**TASK PROMPT**
Drop the pictures and repeat exactly from the "Cachem (1178, 1694)" line down to the last line of the entries below.

**Saved entries**
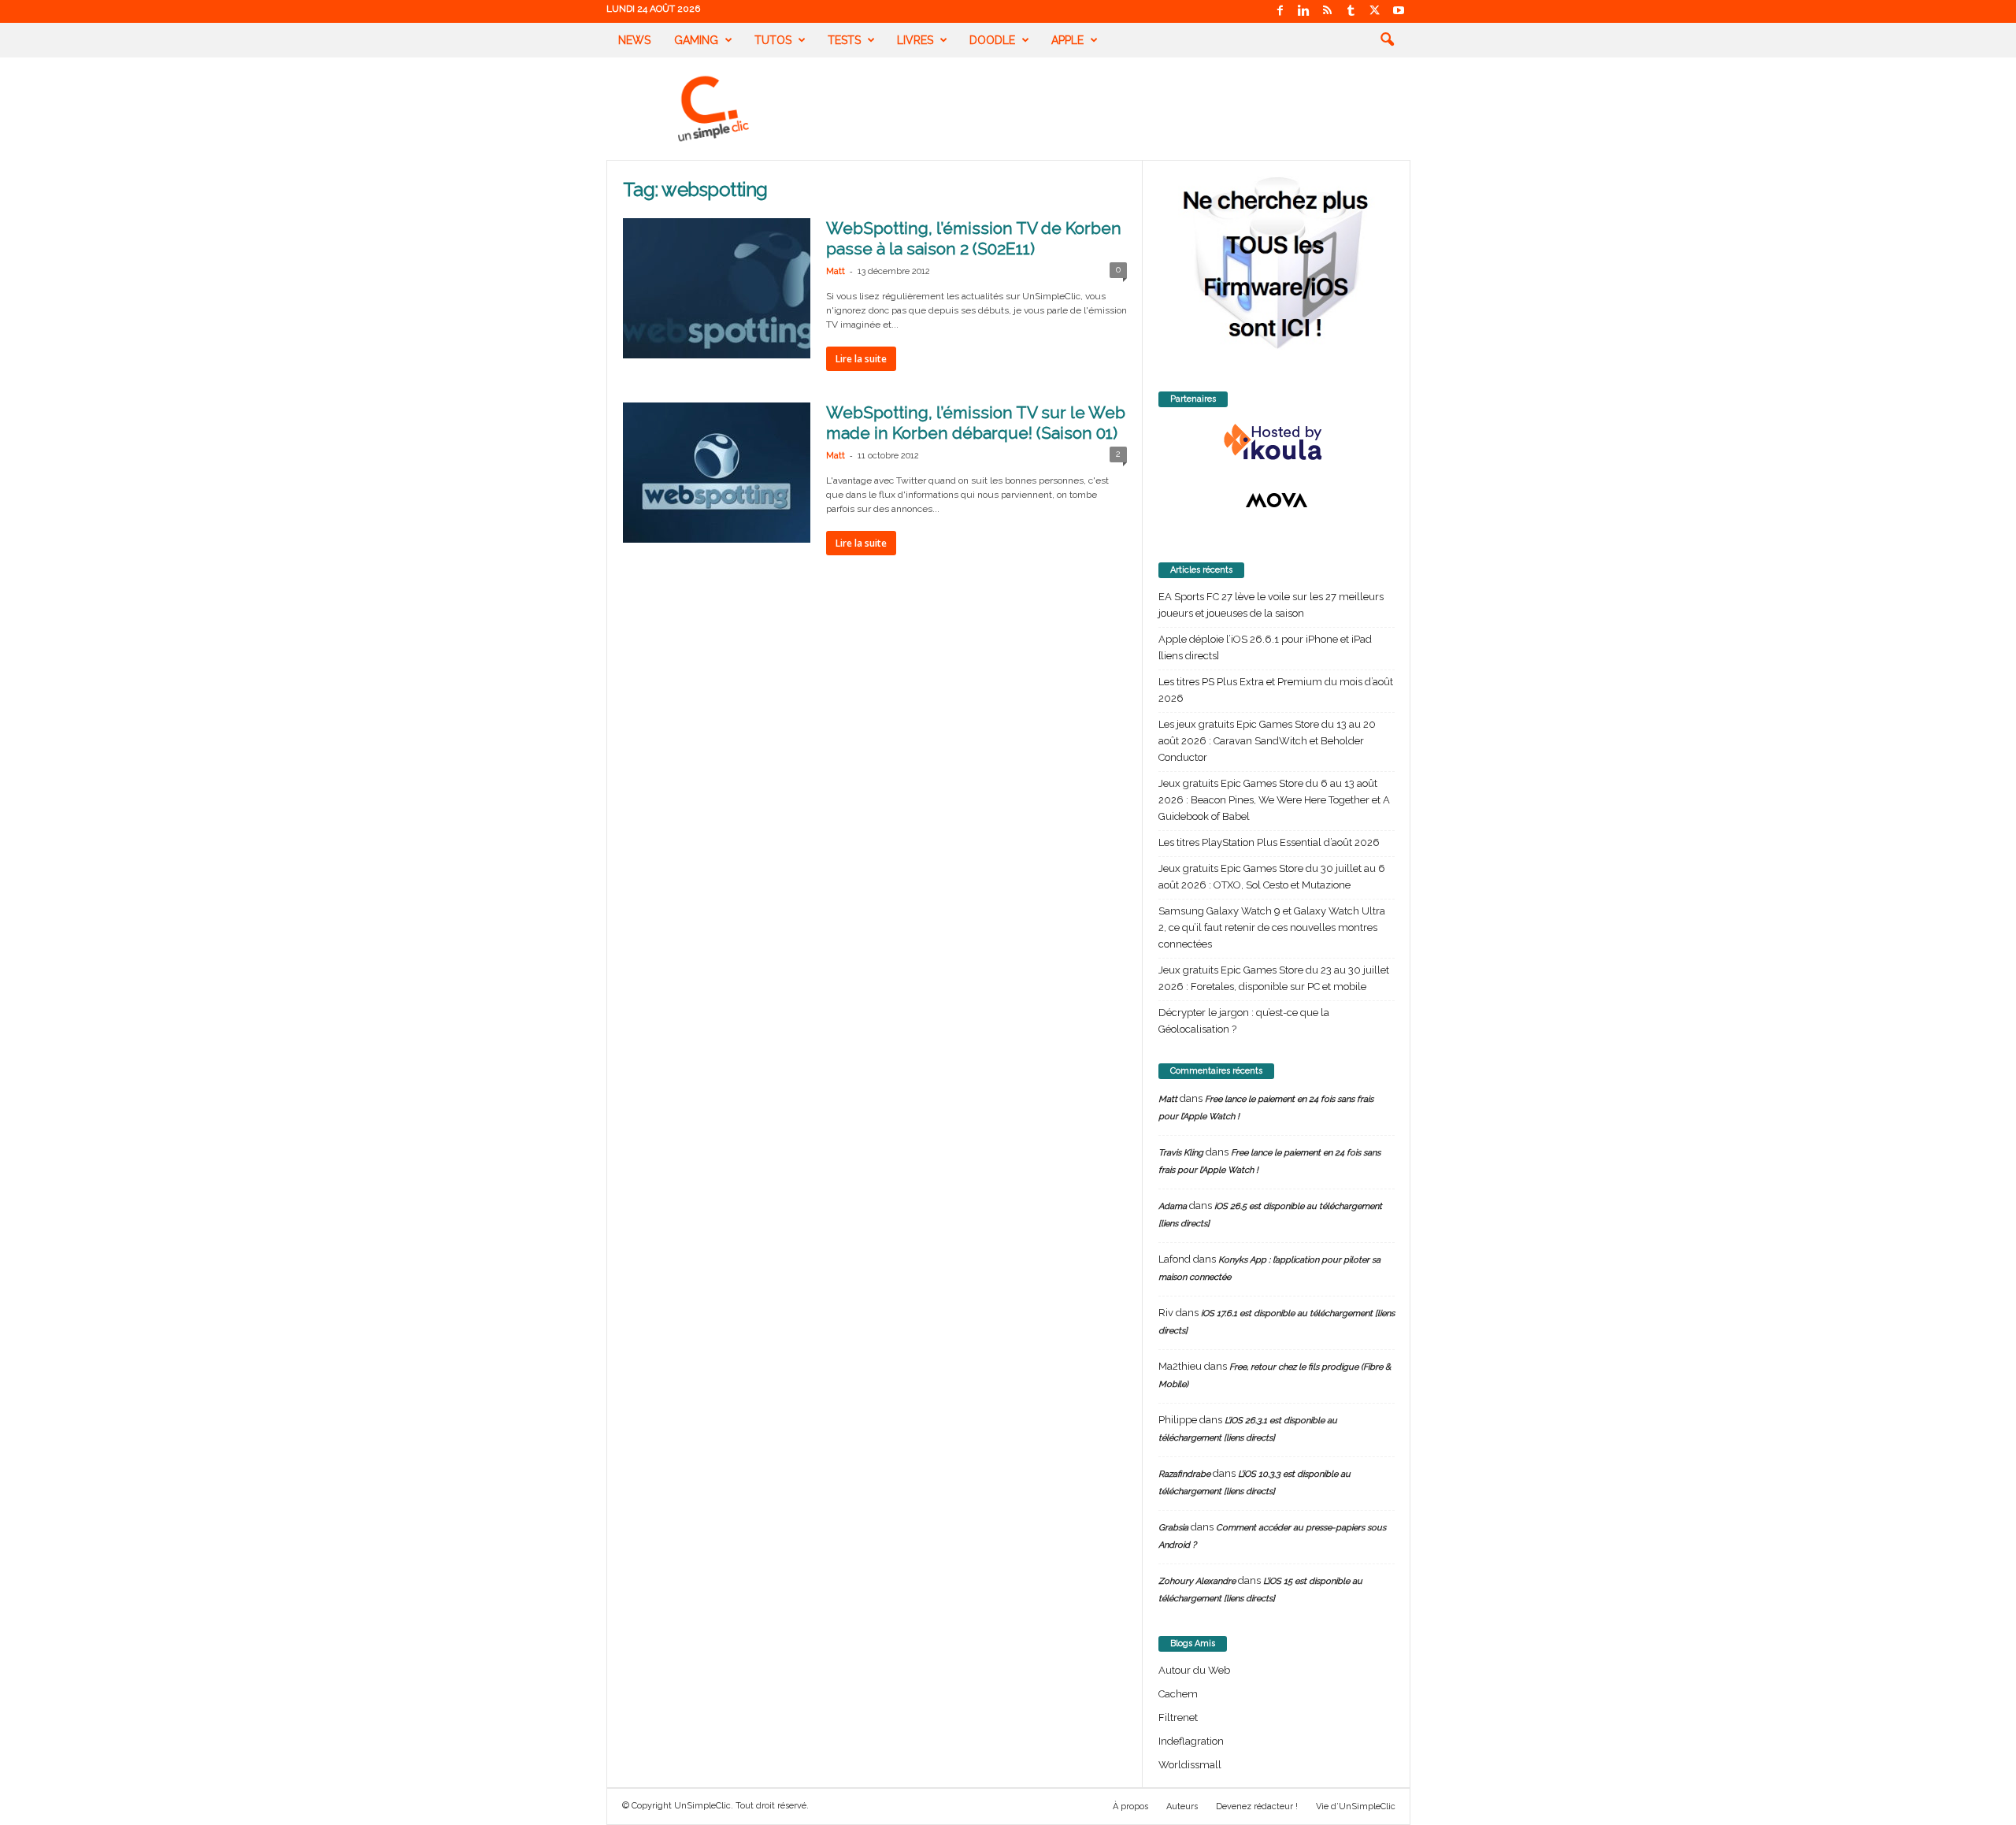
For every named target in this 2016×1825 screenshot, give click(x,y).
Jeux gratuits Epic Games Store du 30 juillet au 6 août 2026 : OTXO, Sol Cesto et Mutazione (1271, 876)
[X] (1375, 11)
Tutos (772, 40)
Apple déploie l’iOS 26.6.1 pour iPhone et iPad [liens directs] (1265, 647)
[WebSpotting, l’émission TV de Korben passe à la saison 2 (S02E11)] (716, 288)
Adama (1172, 1206)
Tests (844, 40)
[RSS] (1327, 11)
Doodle (992, 40)
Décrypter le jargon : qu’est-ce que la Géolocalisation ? (1243, 1021)
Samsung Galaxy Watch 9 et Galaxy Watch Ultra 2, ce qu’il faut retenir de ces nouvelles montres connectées (1271, 927)
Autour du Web (1194, 1670)
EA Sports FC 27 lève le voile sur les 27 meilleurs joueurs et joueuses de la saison (1271, 605)
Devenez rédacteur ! (1257, 1806)
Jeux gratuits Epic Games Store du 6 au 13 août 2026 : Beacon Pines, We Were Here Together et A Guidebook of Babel (1274, 799)
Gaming (696, 40)
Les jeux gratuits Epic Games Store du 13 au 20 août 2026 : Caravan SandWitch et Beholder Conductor (1267, 740)
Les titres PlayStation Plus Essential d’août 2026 (1269, 842)
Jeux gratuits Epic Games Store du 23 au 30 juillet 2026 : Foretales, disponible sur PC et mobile (1273, 978)
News (634, 40)
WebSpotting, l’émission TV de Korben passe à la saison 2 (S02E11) (973, 238)
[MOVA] (1276, 500)
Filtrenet (1178, 1717)
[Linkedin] (1304, 11)
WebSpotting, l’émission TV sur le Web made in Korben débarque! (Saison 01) (975, 422)
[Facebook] (1280, 11)
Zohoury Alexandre (1197, 1581)
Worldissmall (1189, 1765)
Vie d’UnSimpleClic (1355, 1806)
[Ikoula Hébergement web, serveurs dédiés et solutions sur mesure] (1276, 442)
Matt (835, 271)
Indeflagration (1191, 1741)
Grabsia (1173, 1528)
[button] (1386, 40)
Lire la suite (861, 358)
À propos (1130, 1806)
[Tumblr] (1351, 11)
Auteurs (1182, 1806)
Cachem (1178, 1694)
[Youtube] (1398, 11)
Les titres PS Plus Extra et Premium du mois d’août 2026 (1275, 690)
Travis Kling (1180, 1153)
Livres (915, 40)
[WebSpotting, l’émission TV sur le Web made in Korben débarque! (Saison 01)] (716, 472)
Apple (1067, 40)
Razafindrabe (1184, 1474)
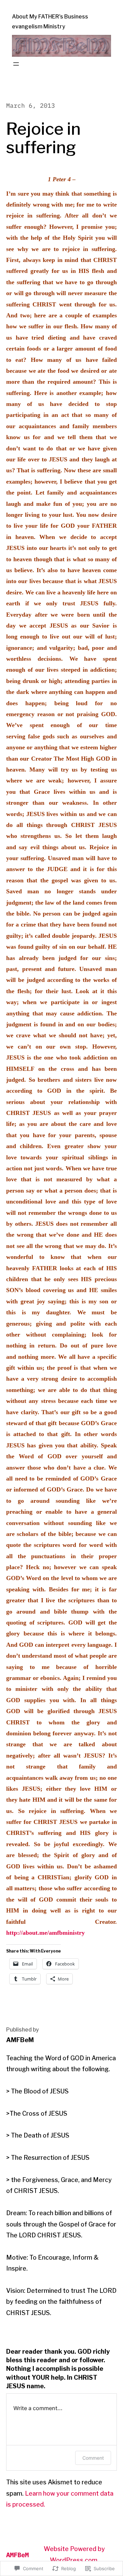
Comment (93, 2458)
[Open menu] (16, 64)
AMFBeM (17, 2554)
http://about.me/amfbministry (45, 1932)
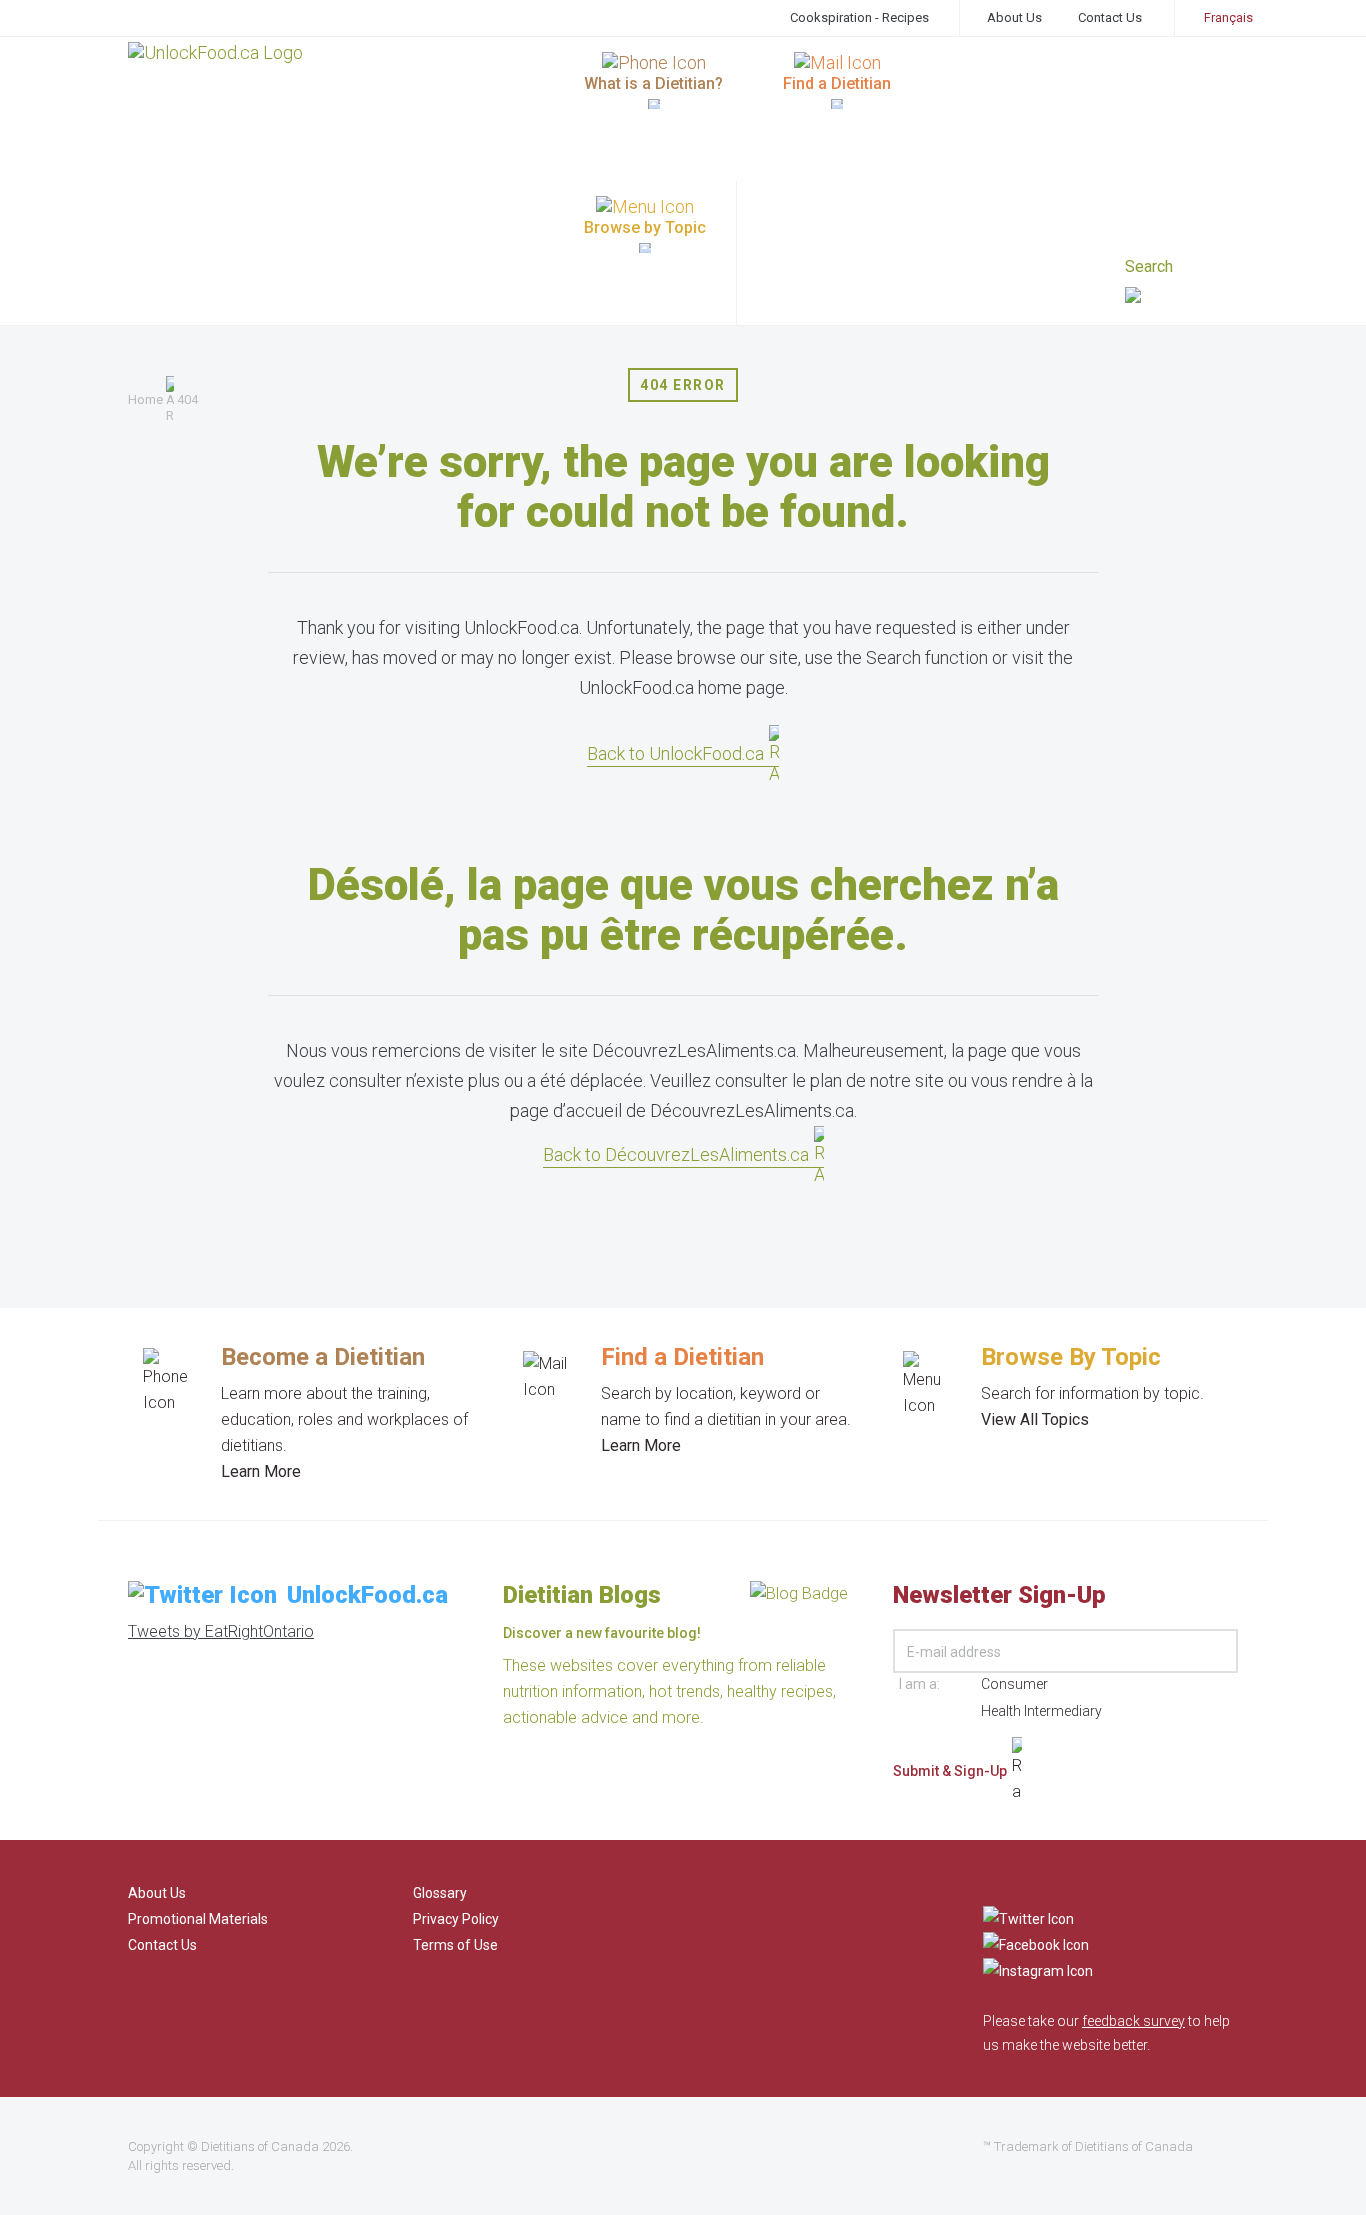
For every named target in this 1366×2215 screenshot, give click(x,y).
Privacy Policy (456, 1919)
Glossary (440, 1893)
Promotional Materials (198, 1919)
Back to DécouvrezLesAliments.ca (676, 1154)
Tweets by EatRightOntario (221, 1631)
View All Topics (1035, 1419)
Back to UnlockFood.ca (675, 753)
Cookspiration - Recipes (859, 17)
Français (1228, 17)
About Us (1014, 17)
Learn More (261, 1471)
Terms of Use (455, 1945)
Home (145, 399)
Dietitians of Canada (260, 2146)
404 (187, 399)
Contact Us (1110, 17)
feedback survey (1133, 2021)
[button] (1181, 297)
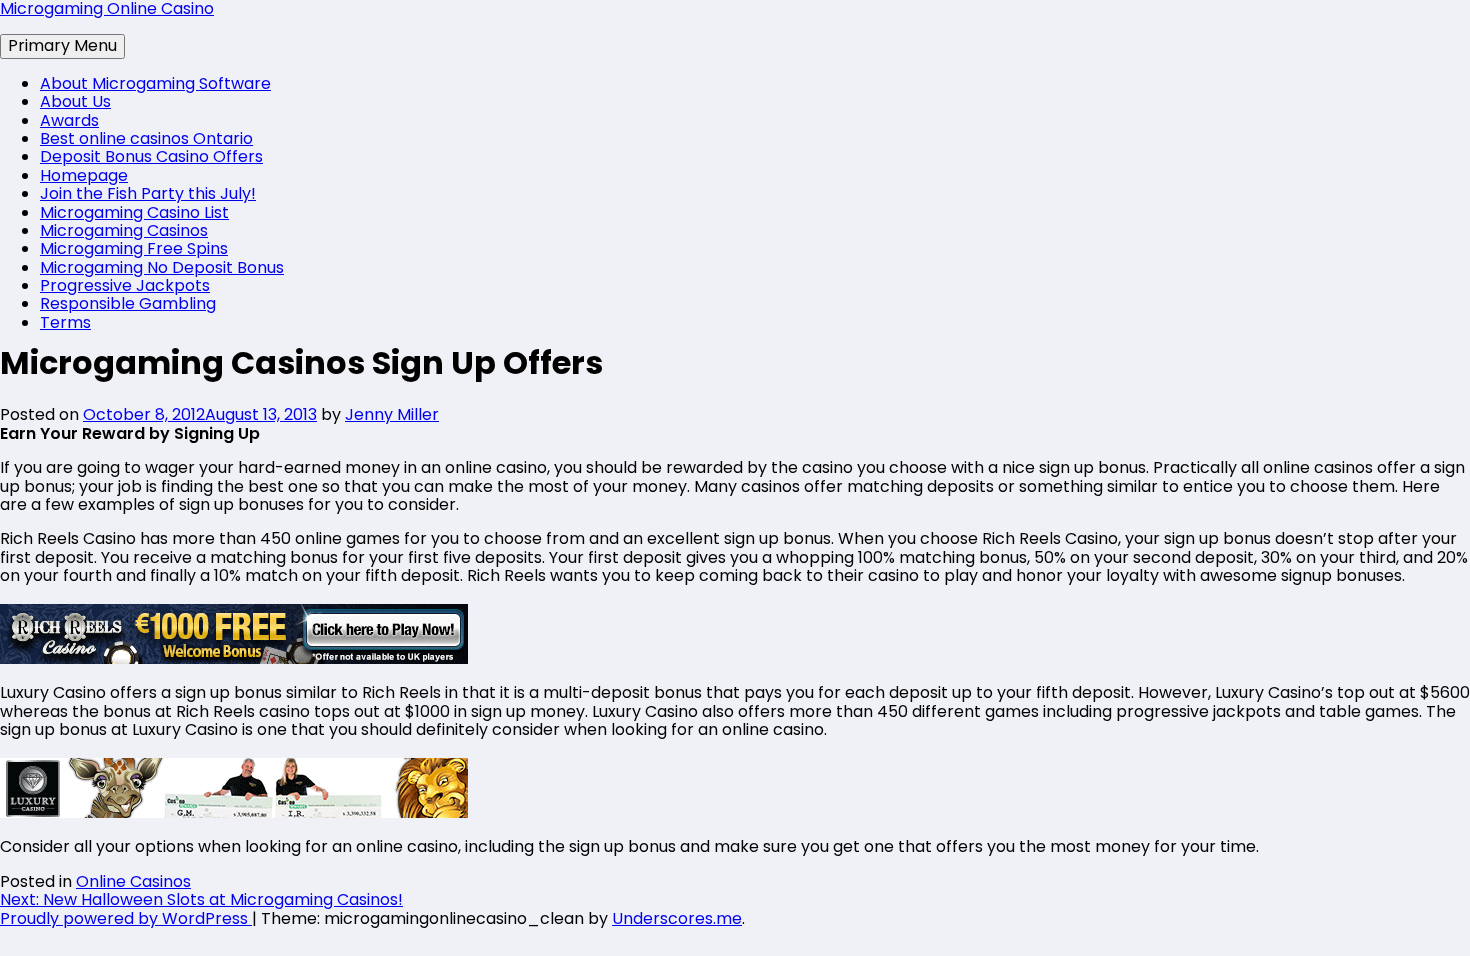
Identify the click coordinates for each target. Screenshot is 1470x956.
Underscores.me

**ANSWER SPACE**
Cachem (1178, 1694)
[Youtube] (1398, 11)
Les titres PS Plus Extra et Premium du mois d’août 2026 (1275, 690)
Travis Kling (1180, 1153)
Livres (915, 40)
[WebSpotting, l’émission TV sur le Web made in Korben débarque! (Saison 01)] (716, 472)
Apple (1067, 40)
Razafindrabe (1184, 1474)
Comment (93, 2458)
[Open menu] (16, 64)
AMFBeM (17, 2554)
http://about.me/amfbministry (45, 1932)
For every named target in this 1366×2215 screenshot, give click(x,y).
Privacy Policy (456, 1919)
Glossary (440, 1893)
Promotional Materials (198, 1919)
Back to DécouvrezLesAliments.ca (676, 1154)
Tweets by EatRightOntario (221, 1631)
View All Topics (1035, 1419)
Back to UnlockFood.ca (675, 753)
Cookspiration - Recipes (859, 17)
Français (1228, 17)
About Us (1014, 17)
Learn More (261, 1471)
Terms of Use (455, 1945)
Home (145, 399)
Dietitians of Canada (260, 2146)
404 (187, 399)
Contact Us (1110, 17)
feedback survey (1133, 2021)
[button] (1181, 297)
Identify the click coordinates for each target. Screenshot is 1470x956.
Underscores.me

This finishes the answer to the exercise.